## Your task
Output the exact lines that start at the one containing "Click comments panel scrollbar" and continue to the last line of the entries below; do not output pictures.

## Data shown
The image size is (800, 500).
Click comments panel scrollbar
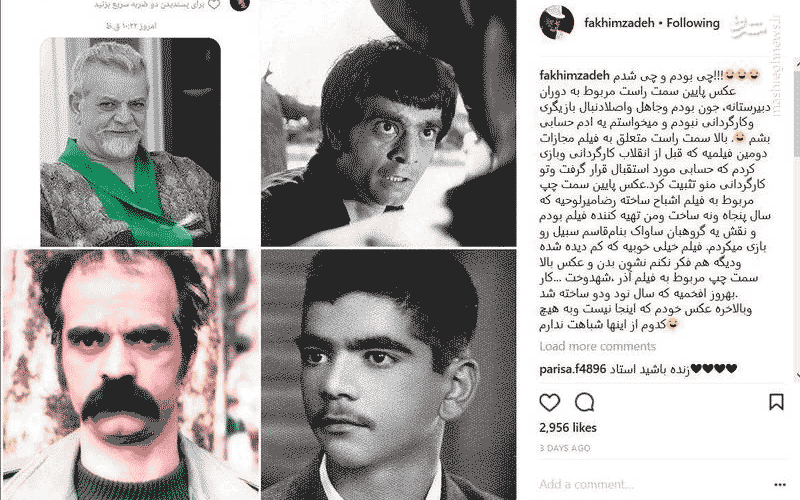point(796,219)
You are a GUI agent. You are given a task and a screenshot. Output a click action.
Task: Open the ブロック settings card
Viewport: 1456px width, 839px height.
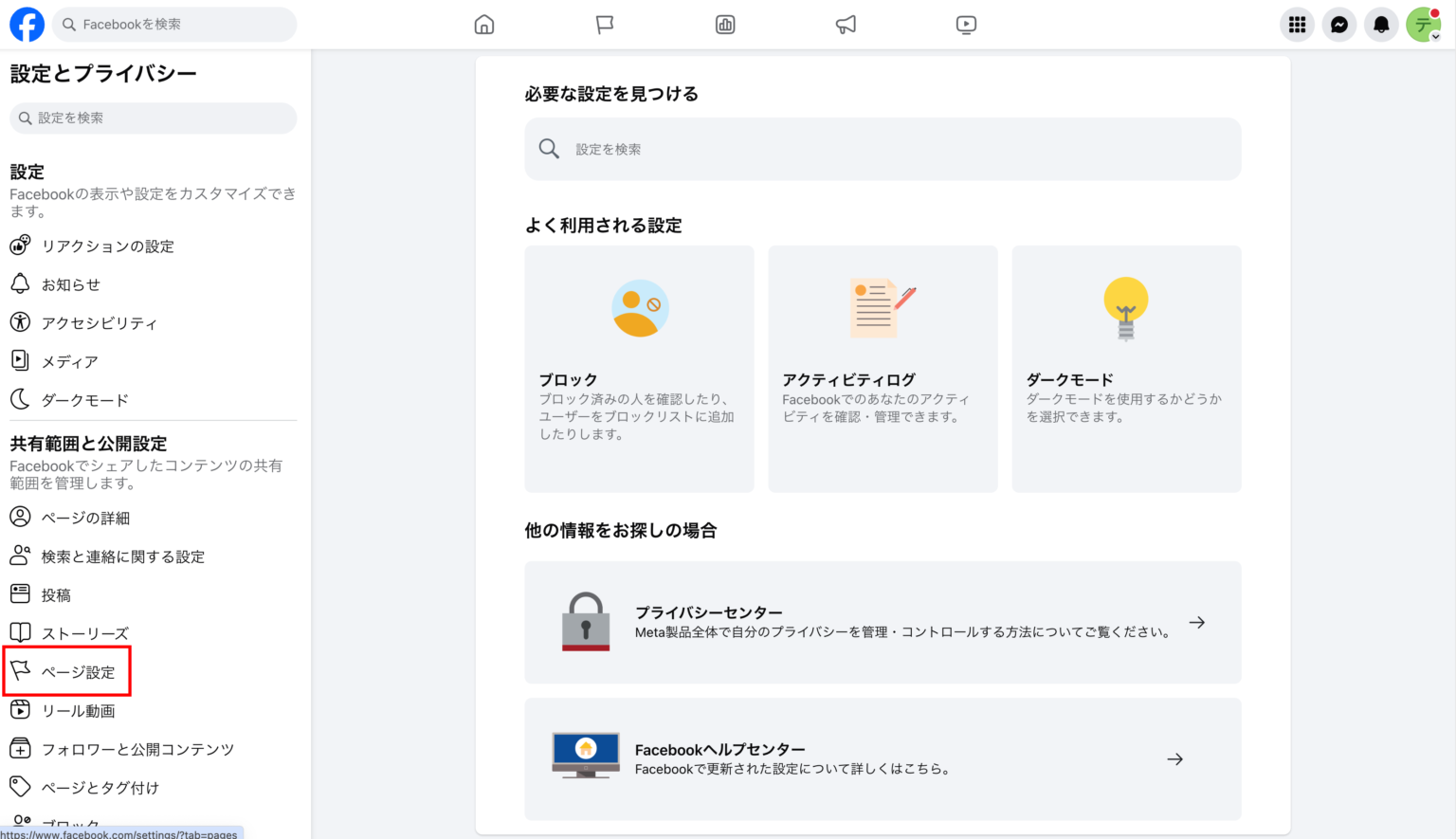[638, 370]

## Result
Click comments panel scrollbar
point(796,219)
You are a GUI agent. You are given a task and a screenshot. Output a click action.
Task: Open the ブロック settings card
Viewport: 1456px width, 839px height.
[638, 370]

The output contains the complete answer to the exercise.